Tuesday, April 22, 2008

Social Bookmarking for Life Scientists Round 2: Connotea vs. CiteULike

CiteULike Yesterday's post on Connotea stirred up more controversy than I had anticipated, so I'd like to follow it up today with some further thoughts and responses to some of the people who contributed to the discussion, both on this site and in private emails. I was very pleased to hear from Ian Mulvany, the product development manager for Connotea. It's good to hear that Connotea are aware of and working on some of the problems users have raised. Ian also raised a fair point concerning Connotea being an NPG site.
I think that for at least as many people that worry about it an equal number choose to use Connotea as they feel that by being backed by a publisher that has been around for some time there is an implicit guarantee that the service will be around for a while.

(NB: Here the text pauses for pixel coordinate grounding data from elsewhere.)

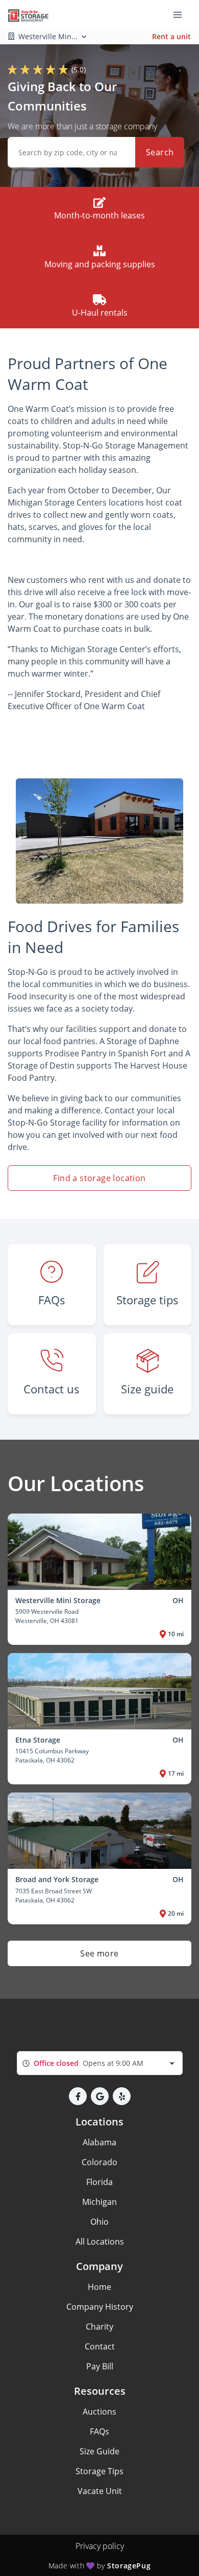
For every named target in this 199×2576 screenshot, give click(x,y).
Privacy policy (100, 2546)
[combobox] (100, 2063)
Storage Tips (99, 2471)
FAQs (99, 2431)
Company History (99, 2306)
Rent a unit (171, 36)
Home (99, 2286)
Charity (99, 2326)
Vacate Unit (100, 2491)
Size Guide (99, 2451)
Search (159, 152)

In the year that I have been involved this is the 3rd time that I have explicitly addressed this question, and it is a fair one. Part of our answer to that is that our code is open source, and we have an open API into our data. One advantage to a product like this coming out of a publishing company is that we are interested in technologies around the full spectrum of scientific communication. Working with people who develop Nature Network, or who look at content matching will feedback into Connotea and make it a stronger product, at least I hope ;).
While the open API gives Connotea an advantage over CiteULike (Citeulike: A Researcher's Social Bookmarking Service. Ariadne Issue 51 April 2007), in my view and in the view of some of those who contacted me privately, this is cancelled out by the fact that it is perceived as a tentacle of the "Nature Network" (network by name, but not by nature).

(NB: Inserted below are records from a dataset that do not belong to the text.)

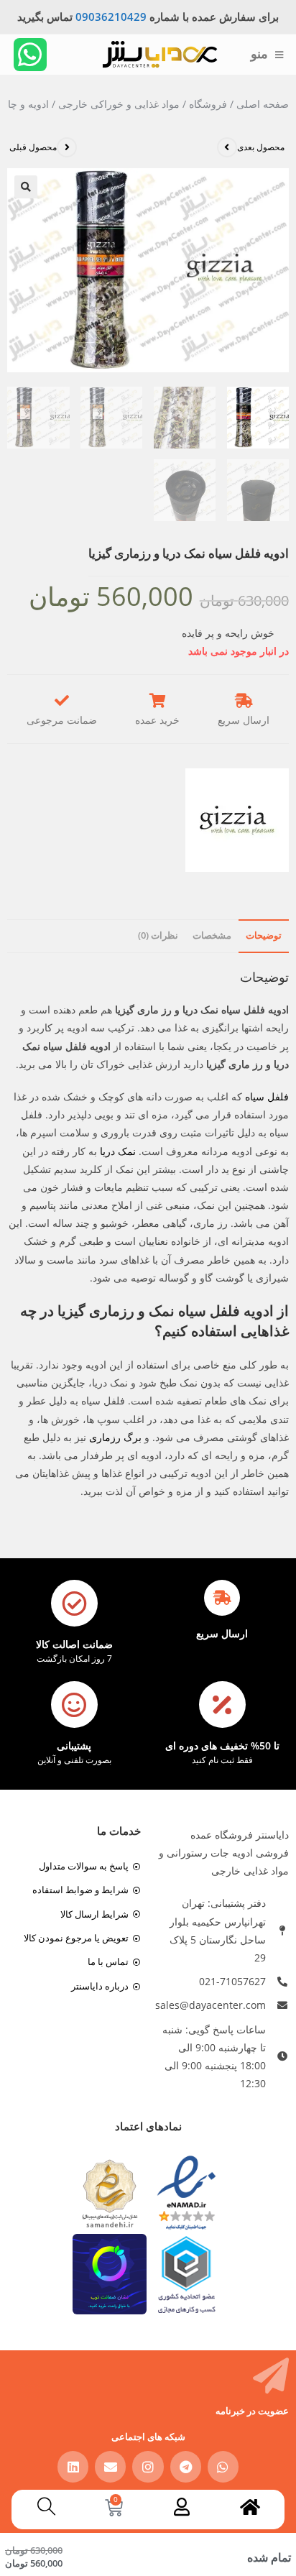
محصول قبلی (33, 147)
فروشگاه (208, 104)
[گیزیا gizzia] (237, 820)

I've had chance to play a little bit with CiteULike now, and my feeling is that it's very similar to Connotea overall. In my limited testing, CiteUlike feels better than Connotea on spam links, and I much prefer the CiteUlike interface, without the spurious Nature crap and adverts which turn scientists off in a big way. The pdf upload option is also very attractive to many scientists. On balance, CiteUlike wins.

But here's the problem:

Almost all the people who emailed me privately said the same thing: I tried Connotea/CiteUlike a while ago, but I don't use them. I couldn't see the point. And there's a reason for that. If these sites are just filing systems into which people chuck references, they can't compete against existing systems in use such as EndNote, RefWorks, etc. The people who emailed me were not big social network users, and had not understood the resource discovery implications of a refined network such as one can build on (or Twitter).

Or had they?

Are either of these sites fit for purpose? Neither site feels like it has a big enough user base in the Life Sciences to make it of much use for resource discovery. And that's confirmed by this paper:

Content Reuse and Interest Sharing in Tagging Communities
Tagging communities represent a subclass of a broader class of user-generated content-sharing online communities. In such communities users introduce and tag content for later use. Although recent studies advocate and attempt to harness social knowledge in this context by exploiting collaboration among users, little research has been done to quantify the current level of user collaboration in these communities. This paper introduces two metrics to quantify the level of collaboration: content reuse and shared interest. Using these two metrics, this paper shows that the current level of collaboration in CiteULike and Connotea is consistently low, which significantly limits the potential of harnessing the social knowledge in communities. This study also discusses implications of these findings in the context of recommendation and reputation systems.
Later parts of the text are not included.